Отрывок:
================
Взбешенный, он выбежал на улицу и перед входом уперся в одного из замов комбата.
― Товарищ майор! Выведите роту из столовой! Она мне не подчиняется!
― Чтобы они мне "суку" бросили? Иди сам выводи!
Свидетелем этого разговора невольно оказался наш сержант, поэтому за верность цитат отвечаю.
А к остальным офицерам претензий не было. По службе нас драли, но если после выезда в Гавану кто-то под хмельком попадался ротному, никаких разборов не было; просто отправлял солдата спать. Если у тебя день рождения, то прямо с утра на построении после завтрака ротный вызывал из строя, поздравлял, и целый день ты мог делать, что хотел, правда, не покидая расположения роты. Телик смотри, стирайся, отдыхай. А в столовой был особый журнал, где писались пожелания именинников, и в зале, что сразу у входа, стоял особый стол. В день своего рождения каждый мог пригласить за него троих друзей, чтобы угостить их предварительно заказанным блюдом.
================
Задание 1: Обновите листинг, начиная с его первой строки и заканчивая строкой листинга, где стоит «pos(464,277)»: замените «icon» на «button», а всё прочее оставьте без изменений. Изображения в ответ не включайте.
Отрывок и листинг между собой никак не связаны.
================
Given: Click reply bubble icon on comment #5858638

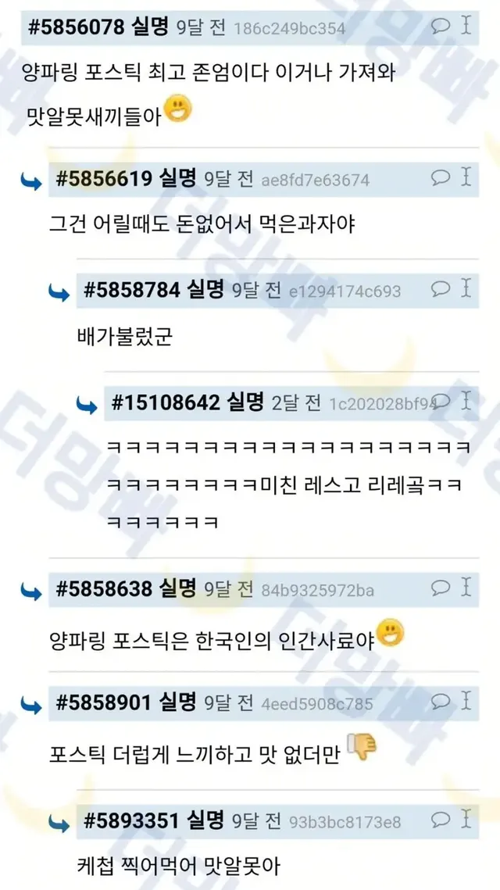Looking at the screenshot, I should pos(441,588).
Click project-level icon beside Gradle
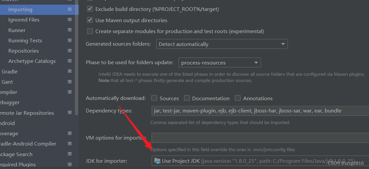 [70, 71]
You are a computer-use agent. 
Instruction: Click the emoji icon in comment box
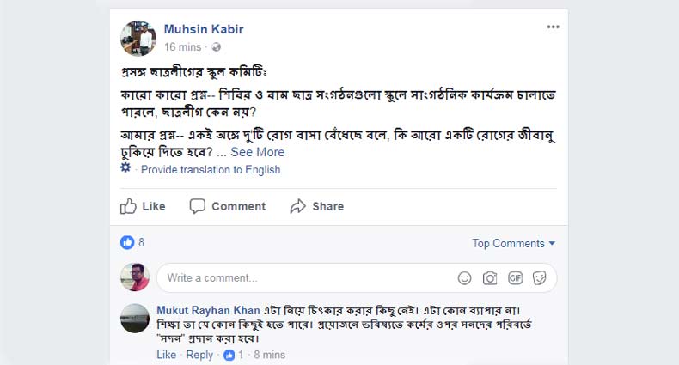pos(464,277)
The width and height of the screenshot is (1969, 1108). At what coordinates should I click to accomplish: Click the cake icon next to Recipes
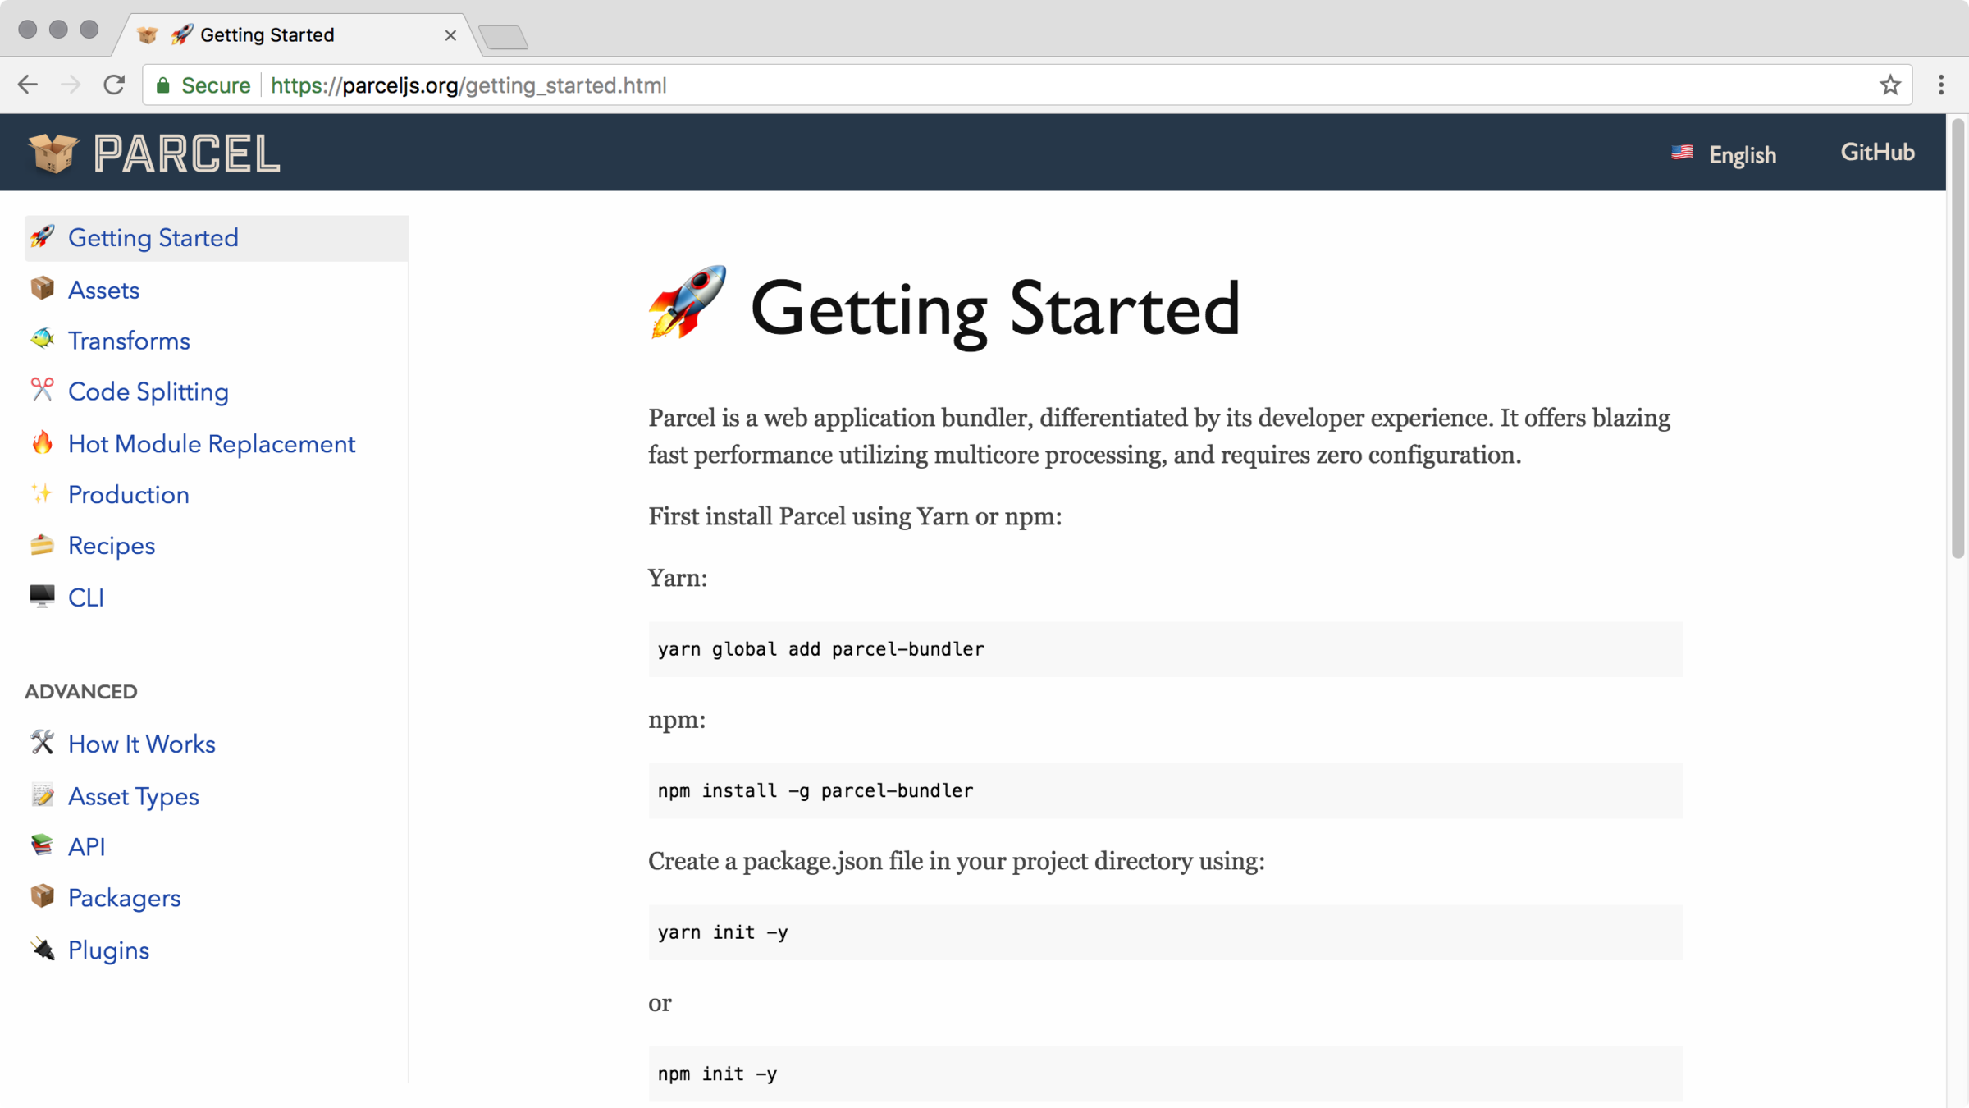pyautogui.click(x=42, y=545)
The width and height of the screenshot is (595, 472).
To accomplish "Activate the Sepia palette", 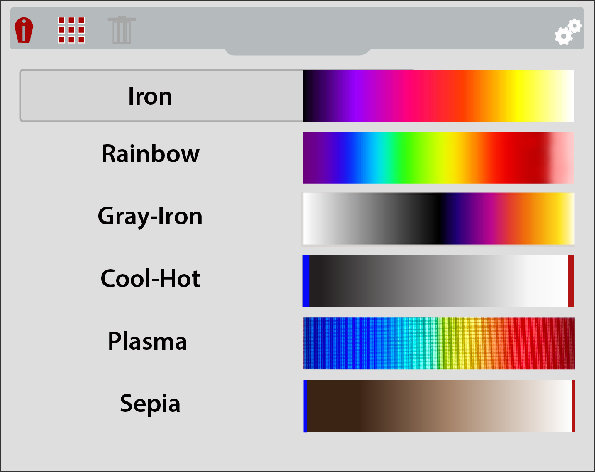I will [150, 404].
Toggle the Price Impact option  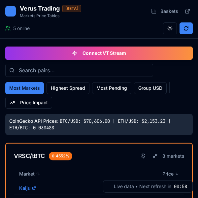point(29,103)
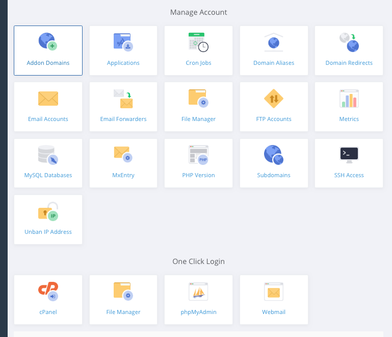392x337 pixels.
Task: Click the Subdomains text link
Action: [x=274, y=175]
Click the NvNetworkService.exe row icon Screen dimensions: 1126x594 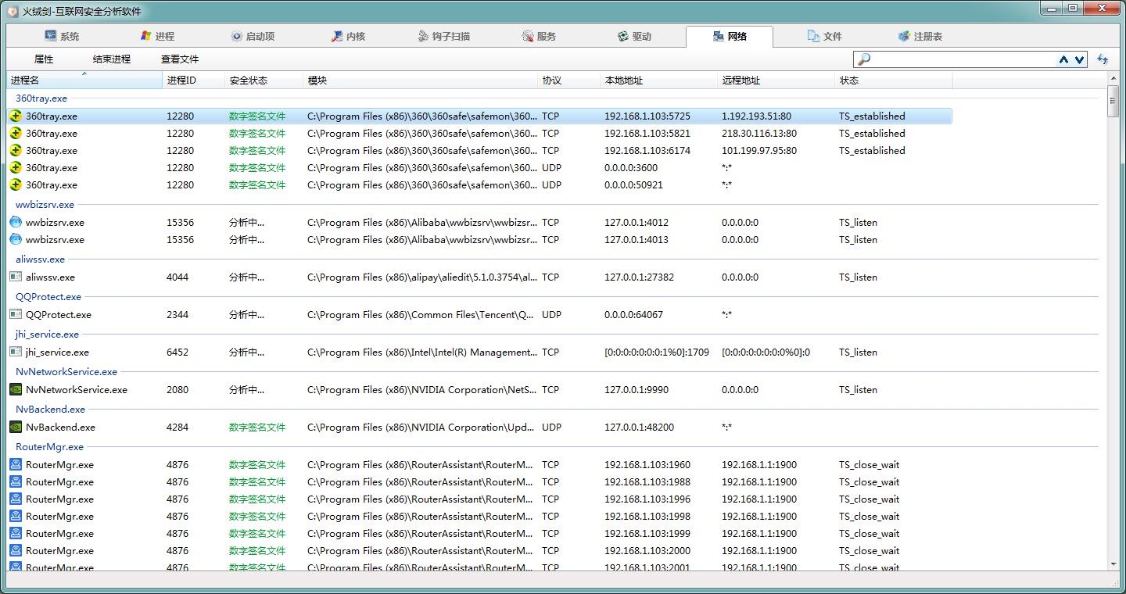(x=16, y=390)

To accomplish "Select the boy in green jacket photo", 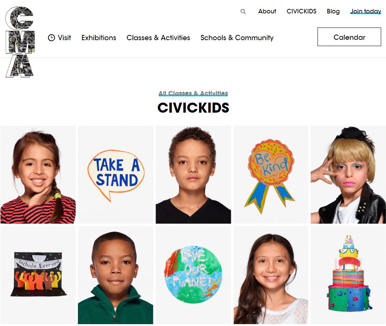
================
Задание 2: Сколько друзей, согласно отрывку, именинник мог пригласить за особый стол в столовой?

Ответ 1:
Given: Click reply bubble button on comment #5858638

Looking at the screenshot, I should pos(441,588).
Click project-level button beside Gradle
 [70, 71]
You are a computer-use agent. 
Instruction: Click the emoji button in comment box
pos(464,277)

Ответ 2: Троих друзей.